Orion Walsh has come a long way since the time of Slow Coming Day but the years have been kind. This influential singer songwriter has had plenty of time to develop his sound and write the honest lyrical input he puts forth on “Tornado Lullabies”. It almost seems like a polar opposite of the 90’s influenced emo band he played in for several years at the start of this decade and it’s quite clear, he’s here to stay. This whole album was recorded, produced, and released without the help or backing of any major record company and for that I smile. A truly independent musician who doesn’t have to rely on the handouts of a donor to produce the music he wants to create, freely at will. If you’re looking for a clean break from all the crappy generic music out there, please take a minute out of your day and give Orion Walsh a listen, you won’t regret it.
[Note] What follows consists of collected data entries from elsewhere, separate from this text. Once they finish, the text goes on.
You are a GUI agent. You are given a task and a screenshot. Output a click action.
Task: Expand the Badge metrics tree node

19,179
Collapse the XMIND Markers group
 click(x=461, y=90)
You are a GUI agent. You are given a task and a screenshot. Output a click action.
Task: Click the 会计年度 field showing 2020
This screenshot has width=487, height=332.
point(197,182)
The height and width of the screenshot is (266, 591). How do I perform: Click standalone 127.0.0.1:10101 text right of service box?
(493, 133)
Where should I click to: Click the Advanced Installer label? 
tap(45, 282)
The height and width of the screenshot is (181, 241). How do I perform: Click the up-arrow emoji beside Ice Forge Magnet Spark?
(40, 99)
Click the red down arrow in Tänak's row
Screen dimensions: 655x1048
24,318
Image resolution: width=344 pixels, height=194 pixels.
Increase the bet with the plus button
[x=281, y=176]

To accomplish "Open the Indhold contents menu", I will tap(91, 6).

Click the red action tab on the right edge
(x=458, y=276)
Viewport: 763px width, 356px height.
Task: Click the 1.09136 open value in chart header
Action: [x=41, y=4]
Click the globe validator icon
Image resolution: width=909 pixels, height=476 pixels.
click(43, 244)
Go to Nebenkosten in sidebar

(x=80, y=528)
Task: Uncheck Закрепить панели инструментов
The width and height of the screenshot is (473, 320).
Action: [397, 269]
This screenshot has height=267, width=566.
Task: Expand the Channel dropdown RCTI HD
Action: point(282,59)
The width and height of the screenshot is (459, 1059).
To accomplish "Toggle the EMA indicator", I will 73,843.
Easily one of the best releases of 2008 in my opinion. This will definitely make my year end “Best of” list. Orion has fine tuned the Americana/folk sound of his elders and made his own beautiful piece of work. So what would I change about this release? Well you know, a few back flips and guitar spins would do wonders, maybe some dueling guitar solos and thick breakdowns might do this release some good. I kid I kid. There isn’t anything I’d change about this album, my joy is pretty self explanatory.